Every time he put on those shoes that he loved so much, in his mind it was like they were new. Never thinking of the random prick that would remind him to remind himself not to wear them anymore. Today was no different.
The third repair came on a Sunday afternoon. The sole had separated again at the heel - Martin laid newspaper on the kitchen table, mixing two-part epoxy this time, determined to do it properly. As he pressed the sole back into place, something small and dark shifted in the tread pattern.
A nail. Barely visible against the black rubber, wedged perfectly between the geometric grip pattern. He pulled it out with pliers - handmade, a flattened head, a bit over a centimeter long, like a spike from the Victorian era, even slightly shiny.
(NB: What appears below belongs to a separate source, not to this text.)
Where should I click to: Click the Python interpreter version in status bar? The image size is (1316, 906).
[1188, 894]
Martin sat very still, staring at it.
He removed his sock. The small puncture wound was there, The most miniscule red dot was in the same position. He'd never looked. Why would he? The problem was the shoe, not his foot. Except it had been in piercing his foot all along, a less than clinical injection administering who knows what causing an infection while doctors tested his blood and blindly diagnosed anxiety.
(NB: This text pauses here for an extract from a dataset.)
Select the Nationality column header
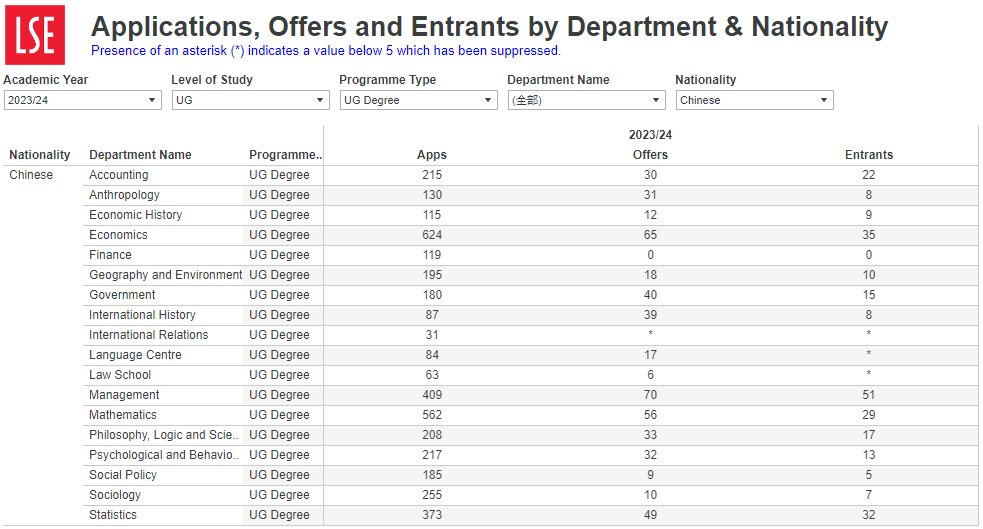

He thought about Dr. Whitmore's office. He thought about all the appointments where he'd described his symptoms while his shoes stayed on, the problem literally under his feet, invisible to everyone including himself.
Martin placed the nail carefully on the table next to his box of pills. He had given those the flick a week or so earlier, they were simply making him feel worse. Weird even. He wasn't going to endure it any longer for them to reach their full 'efficacy'.
He thought he better do the right thing and tell Dr Whitmore plus he could tell her about the nail so another appointment was made.